On 03/24/2009 05:50 PM, HeavyDuty wrote:
SM 1.1.15, WinXP Pro SP3
I was sending a simple very small text e-mail. After a
minute of "sending" but no completion, I got an error
message that said the smtp server replied "error 4.1.2," and
recipient "domain not found."
Actually it was probably a 450 error with a 4.1.2 Enhanced Mail System
Status (for humans) of what is going on.
Since I was replying to a known sender, I neither mistyped
I called my ISP to find out what error 4.1.2 was. The
support guy said he had no idea and besides it was an error
code generated by my e-mail client, not the isp.
He should have figured out that it was a 450 error:
450 Requested mail action not taken: mailbox unavailable
So, did seamonkey generate this error code or did it get it
from my isp and patch it into the error window?
Your ISP generated the message.
After closing the error window, I just hit send again in the
compose window and, after some hesitation, it went through.
That is because '4' error codes are Persistent Transient Failures. The
receiving end may have experienced a hiccup, temporary service
I am still wanting know what error code 4.1.2 is all about.
I /think/ it comes from an internet code protocol standard,
but I could not find it. Thanks.
This might help:
4.X.X Persistent Transient Failure
A persistent transient failure is one in which the message as
sent is valid, but some temporary event prevents the successful
sending of the message.

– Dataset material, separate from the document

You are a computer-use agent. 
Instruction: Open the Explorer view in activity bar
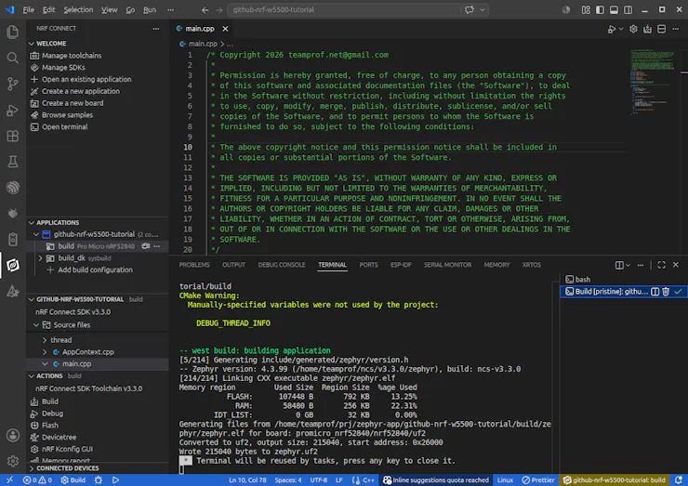13,32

Sending in the future may be successful.
X.1.X Addressing Status
The address status reports on the originator or destination
address. It may include address syntax or validity. These
errors can generally be corrected by the sender and retried.
X.1.2 Bad destination system address
The destination system specified in the address does not
exist or is incapable of accepting mail. For Internet mail
names, this means the address portion to the right of the
"@" is invalid for mail. This codes is only useful for
Thanks to all for the information and explanation.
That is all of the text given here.